## What the task asks
Please return every line below that contains the string "will".

Items from a dataset
^^^^^^^^
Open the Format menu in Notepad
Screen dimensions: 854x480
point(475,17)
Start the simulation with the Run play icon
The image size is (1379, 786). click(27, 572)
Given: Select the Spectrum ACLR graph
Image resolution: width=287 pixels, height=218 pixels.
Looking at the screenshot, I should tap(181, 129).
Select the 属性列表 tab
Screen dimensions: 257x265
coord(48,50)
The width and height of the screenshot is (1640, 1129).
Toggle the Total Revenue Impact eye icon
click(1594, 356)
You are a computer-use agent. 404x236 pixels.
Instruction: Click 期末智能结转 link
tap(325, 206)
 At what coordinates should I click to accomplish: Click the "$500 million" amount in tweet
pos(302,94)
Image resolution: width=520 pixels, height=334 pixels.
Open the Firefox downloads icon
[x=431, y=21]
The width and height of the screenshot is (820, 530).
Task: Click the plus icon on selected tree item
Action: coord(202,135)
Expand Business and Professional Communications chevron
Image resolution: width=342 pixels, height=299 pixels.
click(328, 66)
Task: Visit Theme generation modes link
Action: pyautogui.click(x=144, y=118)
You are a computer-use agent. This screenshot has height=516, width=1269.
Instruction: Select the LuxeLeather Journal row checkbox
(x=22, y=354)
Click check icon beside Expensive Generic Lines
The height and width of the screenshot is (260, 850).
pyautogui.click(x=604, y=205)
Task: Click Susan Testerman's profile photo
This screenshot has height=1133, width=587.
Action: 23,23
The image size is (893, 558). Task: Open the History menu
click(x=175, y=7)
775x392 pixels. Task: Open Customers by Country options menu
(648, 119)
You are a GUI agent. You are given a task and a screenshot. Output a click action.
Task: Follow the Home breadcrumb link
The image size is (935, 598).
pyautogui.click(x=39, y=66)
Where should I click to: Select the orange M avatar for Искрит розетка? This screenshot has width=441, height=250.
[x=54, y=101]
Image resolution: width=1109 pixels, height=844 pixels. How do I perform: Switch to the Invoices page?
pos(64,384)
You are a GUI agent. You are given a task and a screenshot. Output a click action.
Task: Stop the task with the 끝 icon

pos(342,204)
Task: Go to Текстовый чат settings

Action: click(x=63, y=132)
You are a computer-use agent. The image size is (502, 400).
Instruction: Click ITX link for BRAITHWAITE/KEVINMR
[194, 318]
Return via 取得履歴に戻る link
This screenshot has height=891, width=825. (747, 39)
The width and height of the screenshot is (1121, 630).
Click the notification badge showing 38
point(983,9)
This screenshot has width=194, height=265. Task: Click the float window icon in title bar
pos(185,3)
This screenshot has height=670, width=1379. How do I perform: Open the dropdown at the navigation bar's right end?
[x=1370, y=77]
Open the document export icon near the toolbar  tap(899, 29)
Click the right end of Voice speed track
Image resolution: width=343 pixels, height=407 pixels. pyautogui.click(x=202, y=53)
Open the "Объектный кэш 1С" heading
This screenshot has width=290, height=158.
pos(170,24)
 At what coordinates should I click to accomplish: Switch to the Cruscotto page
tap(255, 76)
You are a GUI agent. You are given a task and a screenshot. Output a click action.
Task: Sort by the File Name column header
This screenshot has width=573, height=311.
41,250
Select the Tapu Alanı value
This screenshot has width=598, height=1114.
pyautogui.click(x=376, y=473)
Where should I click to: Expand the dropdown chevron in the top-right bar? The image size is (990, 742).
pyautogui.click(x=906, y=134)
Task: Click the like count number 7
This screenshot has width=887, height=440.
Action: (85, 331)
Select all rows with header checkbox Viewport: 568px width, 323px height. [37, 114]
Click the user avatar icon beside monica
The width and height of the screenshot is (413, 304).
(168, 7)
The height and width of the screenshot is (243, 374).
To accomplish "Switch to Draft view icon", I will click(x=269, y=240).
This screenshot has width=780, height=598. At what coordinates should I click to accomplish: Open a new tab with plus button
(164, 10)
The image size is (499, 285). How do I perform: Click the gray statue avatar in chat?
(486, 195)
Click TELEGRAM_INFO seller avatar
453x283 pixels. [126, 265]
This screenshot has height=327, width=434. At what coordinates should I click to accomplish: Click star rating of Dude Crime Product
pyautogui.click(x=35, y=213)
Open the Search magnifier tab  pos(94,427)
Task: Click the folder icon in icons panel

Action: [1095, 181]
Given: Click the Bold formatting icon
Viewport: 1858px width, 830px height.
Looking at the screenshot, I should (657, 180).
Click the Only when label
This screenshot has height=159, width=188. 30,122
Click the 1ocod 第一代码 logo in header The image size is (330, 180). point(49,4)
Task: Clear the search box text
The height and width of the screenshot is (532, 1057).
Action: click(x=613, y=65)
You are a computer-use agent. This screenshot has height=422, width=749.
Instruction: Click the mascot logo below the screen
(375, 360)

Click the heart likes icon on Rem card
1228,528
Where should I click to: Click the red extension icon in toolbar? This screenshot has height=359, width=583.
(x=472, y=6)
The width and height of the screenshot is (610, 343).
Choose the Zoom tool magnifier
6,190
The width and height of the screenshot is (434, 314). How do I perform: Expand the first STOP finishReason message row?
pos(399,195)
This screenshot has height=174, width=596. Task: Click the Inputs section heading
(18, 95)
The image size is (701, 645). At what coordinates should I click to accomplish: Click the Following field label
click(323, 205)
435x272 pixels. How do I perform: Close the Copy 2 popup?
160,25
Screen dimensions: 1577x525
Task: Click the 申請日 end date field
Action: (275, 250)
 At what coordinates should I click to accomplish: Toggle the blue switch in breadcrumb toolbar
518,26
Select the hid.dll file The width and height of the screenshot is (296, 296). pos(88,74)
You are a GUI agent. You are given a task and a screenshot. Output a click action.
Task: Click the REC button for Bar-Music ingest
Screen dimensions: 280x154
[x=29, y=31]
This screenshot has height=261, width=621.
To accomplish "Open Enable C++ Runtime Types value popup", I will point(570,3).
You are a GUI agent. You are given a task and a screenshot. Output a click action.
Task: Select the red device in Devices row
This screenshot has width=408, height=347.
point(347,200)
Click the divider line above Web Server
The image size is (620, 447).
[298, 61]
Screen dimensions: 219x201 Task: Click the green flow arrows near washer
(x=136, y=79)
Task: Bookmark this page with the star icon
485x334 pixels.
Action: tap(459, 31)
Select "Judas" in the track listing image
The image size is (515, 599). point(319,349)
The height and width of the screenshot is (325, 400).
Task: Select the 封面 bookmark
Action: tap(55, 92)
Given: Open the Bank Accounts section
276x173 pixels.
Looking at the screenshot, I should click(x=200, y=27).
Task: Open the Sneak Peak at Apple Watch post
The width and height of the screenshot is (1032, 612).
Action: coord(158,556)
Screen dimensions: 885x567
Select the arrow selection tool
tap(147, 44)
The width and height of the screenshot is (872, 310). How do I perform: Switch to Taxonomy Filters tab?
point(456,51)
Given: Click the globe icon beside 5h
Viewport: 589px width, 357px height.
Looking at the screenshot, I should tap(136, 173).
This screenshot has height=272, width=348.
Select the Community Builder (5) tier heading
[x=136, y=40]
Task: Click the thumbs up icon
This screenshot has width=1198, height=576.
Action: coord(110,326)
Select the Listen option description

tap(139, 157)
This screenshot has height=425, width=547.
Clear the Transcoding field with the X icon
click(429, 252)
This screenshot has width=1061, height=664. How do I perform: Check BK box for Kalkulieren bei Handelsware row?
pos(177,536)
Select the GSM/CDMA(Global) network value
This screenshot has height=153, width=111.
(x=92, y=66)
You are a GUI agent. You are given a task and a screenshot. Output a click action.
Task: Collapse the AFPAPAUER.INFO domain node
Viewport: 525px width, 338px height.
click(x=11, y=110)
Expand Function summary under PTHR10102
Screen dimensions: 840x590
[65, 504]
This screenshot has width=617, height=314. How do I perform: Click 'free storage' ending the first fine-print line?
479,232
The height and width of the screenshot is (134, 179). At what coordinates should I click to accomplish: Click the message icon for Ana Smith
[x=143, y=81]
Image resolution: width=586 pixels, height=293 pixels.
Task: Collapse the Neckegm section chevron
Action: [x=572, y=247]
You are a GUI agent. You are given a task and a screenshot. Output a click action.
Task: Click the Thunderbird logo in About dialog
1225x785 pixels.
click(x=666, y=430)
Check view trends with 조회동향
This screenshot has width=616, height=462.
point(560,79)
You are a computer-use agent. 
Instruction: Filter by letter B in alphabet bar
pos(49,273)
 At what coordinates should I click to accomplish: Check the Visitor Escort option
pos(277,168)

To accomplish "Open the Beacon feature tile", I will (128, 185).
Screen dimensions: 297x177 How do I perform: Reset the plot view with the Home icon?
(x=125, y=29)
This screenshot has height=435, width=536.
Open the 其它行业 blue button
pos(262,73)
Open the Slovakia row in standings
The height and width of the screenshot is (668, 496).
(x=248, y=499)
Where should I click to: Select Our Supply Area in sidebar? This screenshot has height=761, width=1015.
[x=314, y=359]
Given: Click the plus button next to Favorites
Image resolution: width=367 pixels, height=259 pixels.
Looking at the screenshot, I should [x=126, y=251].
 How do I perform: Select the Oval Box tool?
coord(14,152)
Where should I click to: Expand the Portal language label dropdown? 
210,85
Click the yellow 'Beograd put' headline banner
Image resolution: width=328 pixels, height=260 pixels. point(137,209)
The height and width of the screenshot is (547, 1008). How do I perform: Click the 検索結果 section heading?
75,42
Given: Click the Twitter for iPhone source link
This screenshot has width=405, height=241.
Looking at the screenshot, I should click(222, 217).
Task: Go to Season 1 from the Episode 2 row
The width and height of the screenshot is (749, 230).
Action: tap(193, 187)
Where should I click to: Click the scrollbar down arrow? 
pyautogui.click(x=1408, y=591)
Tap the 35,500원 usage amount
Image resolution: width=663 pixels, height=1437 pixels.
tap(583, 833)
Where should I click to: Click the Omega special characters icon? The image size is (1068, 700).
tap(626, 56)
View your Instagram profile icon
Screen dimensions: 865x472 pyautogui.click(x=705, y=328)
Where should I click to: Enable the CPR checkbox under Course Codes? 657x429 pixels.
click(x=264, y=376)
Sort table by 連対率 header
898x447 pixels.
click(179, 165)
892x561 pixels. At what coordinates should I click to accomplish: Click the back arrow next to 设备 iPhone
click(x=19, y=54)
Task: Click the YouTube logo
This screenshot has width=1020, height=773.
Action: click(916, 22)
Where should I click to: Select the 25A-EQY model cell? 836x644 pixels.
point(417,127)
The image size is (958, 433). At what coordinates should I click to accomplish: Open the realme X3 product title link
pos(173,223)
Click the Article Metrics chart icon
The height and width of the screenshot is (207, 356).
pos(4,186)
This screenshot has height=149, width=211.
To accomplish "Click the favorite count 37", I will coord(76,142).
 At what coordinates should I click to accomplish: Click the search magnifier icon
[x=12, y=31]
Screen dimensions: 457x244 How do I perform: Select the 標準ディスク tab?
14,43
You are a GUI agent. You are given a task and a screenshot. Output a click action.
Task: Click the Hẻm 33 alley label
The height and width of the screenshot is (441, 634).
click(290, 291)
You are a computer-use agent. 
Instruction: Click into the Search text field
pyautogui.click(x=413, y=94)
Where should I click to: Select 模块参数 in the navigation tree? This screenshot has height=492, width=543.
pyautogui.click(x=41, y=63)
^^^^^^^^
## Solution to this exercise
To accomplish "Switch to Draft view icon", I will click(x=269, y=240).
To accomplish "Open Enable C++ Runtime Types value popup", I will point(570,3).
To accomplish "Open the Beacon feature tile", I will (128, 185).
To accomplish "Click the favorite count 37", I will coord(76,142).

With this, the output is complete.